たとえば、前期の実質GDPが500兆円、当期が505兆円であれば、実質経済成長率は次のようになります。

(505兆円÷500兆円-1)×100=1%

当期の実質GDPが495兆円へ減少した場合は、次のようになります。

(495兆円÷500兆円-1)×100=-1%

前期比と前年同期比

四半期のGDP成長率には、主に前期比と前年同期比があります。

前期比は、直前の四半期と比較した増減率です。

たとえば、2026年4~6月期のGDPを、2026年1~3月期と比較します。直近の経済変化を捉えやすい一方、一時的な要因の影響を受けやすいという特徴があります。

前年同期比は、前年の同じ四半期と比較した増減率です。

たとえば、2026年4~6月期のGDPを、2025年4~6月期と比較します。季節による違いを避けやすい一方、1年間の変化を示すため、直近の方向転換を捉えるのが遅れることがあります。

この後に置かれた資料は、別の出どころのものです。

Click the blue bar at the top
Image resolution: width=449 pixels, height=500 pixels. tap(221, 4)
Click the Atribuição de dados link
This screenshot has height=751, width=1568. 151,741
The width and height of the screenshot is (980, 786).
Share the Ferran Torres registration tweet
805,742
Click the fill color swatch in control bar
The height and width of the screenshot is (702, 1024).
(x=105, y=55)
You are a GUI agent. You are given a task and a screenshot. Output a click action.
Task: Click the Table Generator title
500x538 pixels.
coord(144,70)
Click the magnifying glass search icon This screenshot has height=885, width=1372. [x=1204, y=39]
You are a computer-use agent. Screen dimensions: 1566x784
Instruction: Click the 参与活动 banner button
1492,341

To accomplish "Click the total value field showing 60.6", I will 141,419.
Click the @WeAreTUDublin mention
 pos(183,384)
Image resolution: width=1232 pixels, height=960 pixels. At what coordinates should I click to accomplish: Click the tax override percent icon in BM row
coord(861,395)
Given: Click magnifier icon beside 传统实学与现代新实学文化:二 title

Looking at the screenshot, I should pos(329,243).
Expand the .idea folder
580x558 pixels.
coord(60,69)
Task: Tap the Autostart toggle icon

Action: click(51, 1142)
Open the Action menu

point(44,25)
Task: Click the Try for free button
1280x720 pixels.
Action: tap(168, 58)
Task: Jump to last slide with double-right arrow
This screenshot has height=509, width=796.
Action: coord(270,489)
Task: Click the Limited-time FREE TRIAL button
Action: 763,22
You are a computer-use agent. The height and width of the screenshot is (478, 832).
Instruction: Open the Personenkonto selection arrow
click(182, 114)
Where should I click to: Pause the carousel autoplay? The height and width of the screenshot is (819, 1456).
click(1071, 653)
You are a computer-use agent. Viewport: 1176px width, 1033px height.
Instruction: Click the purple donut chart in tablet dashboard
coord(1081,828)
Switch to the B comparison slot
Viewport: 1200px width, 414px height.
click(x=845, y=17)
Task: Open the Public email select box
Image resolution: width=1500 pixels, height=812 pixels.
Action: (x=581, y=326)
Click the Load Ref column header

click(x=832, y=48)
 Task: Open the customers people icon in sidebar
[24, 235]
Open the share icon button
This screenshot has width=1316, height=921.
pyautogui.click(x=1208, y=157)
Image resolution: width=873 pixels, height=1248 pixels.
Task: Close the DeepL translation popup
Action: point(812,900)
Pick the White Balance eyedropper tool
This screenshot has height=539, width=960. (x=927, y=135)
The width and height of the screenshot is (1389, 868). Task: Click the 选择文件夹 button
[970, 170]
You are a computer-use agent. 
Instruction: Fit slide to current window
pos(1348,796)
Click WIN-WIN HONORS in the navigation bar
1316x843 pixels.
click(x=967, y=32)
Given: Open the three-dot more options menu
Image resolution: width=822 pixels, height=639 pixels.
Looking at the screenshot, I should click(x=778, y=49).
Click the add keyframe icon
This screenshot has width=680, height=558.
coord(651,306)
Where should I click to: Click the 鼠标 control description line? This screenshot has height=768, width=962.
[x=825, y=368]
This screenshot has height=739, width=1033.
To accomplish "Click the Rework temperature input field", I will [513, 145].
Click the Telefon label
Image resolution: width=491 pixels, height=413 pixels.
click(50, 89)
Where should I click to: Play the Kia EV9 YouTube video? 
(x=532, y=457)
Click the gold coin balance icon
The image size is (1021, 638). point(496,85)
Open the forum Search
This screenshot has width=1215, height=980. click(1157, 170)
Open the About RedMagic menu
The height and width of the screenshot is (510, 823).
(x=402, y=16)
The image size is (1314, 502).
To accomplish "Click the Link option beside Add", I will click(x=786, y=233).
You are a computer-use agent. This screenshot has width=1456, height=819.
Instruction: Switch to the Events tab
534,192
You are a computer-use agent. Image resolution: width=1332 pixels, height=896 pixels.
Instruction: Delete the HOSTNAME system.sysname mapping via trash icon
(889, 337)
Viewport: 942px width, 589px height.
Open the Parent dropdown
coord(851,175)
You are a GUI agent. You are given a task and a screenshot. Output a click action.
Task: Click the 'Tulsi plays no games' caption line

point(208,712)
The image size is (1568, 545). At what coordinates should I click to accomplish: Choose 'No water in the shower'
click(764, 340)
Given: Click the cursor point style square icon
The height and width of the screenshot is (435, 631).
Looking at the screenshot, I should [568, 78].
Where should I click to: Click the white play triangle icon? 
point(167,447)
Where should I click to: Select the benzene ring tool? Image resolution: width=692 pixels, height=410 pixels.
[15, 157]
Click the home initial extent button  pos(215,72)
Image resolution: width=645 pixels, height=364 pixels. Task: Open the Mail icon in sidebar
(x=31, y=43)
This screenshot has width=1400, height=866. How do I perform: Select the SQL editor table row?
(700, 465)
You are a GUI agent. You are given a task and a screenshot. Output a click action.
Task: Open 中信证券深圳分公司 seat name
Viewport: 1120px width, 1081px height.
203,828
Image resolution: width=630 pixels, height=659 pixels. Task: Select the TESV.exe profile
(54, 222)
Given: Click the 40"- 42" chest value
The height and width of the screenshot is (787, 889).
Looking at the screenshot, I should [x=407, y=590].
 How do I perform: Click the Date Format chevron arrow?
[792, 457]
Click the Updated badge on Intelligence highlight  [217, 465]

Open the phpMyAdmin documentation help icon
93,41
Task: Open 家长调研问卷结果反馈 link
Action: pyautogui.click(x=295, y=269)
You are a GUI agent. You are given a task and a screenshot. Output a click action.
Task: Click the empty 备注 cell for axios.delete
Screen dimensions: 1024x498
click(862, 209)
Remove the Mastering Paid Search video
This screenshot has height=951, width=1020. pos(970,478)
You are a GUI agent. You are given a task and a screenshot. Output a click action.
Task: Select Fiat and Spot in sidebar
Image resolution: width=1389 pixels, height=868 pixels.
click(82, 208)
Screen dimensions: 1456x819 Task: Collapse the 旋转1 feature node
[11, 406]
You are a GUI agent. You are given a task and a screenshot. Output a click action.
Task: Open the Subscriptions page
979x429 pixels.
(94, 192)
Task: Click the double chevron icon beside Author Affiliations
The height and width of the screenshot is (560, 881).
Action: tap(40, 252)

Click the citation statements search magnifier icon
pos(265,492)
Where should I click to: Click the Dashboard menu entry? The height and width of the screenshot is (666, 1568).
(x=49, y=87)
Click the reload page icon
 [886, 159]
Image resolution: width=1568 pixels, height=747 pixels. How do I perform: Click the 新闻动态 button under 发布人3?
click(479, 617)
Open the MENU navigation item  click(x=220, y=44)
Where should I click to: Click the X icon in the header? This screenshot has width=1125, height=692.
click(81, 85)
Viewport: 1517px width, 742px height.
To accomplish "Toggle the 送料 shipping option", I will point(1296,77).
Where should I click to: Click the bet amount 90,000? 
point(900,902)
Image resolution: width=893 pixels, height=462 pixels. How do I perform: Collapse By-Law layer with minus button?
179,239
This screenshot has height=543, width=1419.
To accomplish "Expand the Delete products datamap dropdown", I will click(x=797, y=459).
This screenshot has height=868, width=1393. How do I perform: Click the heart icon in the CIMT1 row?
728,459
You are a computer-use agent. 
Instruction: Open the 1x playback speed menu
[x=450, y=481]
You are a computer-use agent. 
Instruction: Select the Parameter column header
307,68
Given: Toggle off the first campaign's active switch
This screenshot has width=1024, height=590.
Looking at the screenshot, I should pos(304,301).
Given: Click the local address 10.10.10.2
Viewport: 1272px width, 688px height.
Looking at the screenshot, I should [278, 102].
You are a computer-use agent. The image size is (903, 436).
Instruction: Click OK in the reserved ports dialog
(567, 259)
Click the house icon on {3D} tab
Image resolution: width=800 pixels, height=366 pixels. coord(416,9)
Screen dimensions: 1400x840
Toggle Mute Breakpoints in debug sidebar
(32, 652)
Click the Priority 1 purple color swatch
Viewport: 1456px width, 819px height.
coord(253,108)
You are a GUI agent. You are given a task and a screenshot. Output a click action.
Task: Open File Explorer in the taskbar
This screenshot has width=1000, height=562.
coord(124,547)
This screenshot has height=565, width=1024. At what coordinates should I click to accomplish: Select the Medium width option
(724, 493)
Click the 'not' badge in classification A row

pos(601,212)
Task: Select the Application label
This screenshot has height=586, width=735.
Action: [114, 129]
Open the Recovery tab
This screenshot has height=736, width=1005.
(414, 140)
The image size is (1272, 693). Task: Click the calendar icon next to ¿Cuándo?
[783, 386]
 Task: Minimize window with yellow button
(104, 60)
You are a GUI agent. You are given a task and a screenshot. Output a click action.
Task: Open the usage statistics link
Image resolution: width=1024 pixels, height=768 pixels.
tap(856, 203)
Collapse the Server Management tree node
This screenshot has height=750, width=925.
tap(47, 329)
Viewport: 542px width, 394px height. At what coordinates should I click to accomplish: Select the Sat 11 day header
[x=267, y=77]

前期比と前年同期比では比較する期間が異なるため、一方がプラスでも、もう一方がマイナスになることがあります。

季節調整の役割

経済活動には、季節による一定の変動があります。

たとえば、冬には暖房需要が増え、年末には消費が増える傾向があります。年度末には公共工事や企業活動が集中することもあります。

こうした季節的な変動が残ったままでは、隣り合う四半期を適切に比較できません。そのため、四半期GDPの前期比では、季節的な変動を統計的に取り除いた「季節調整済み系列」が使われます。

一方、前年の同じ四半期との比較では、季節条件がおおむね共通しているため、季節調整をしていない「原系列」が使われることがあります。

季節調整値も一定の方法によって推計された数値です。新しいデータが加わると季節調整の結果が変わり、過去の数値が改定されることがあります。

四半期成長率の年率換算

四半期別GDPでは、前期比を年率に換算した数値も公表されます。

季節調整済みの四半期GDPを使う場合、年率換算の基本式は次のとおりです。

年率換算値={(当四半期のGDP÷前四半期のGDP)の4乗-1}×100

たとえば、四半期の実質GDPが前期比0.5%増加した状態が、その後も1年間続くと仮定した場合、年率換算値は次のようになります。

{1.005の4乗-1}×100≒2.0%

四半期の前期比がマイナス0.5%の場合、年率換算ではおよそマイナス2.0%になります。

ただし、年率換算値は、実際に今後1年間その成長率が続くと予測したものではありません。現在の四半期の変化率を、比較しやすいように1年分へ機械的に換算した数値です。

前期比の変動が小さくても、年率換算すると数値が大きく見えることがあります。ニュースで年率換算値を確認するときは、元になった四半期の前期比もあわせて確認することが大切です。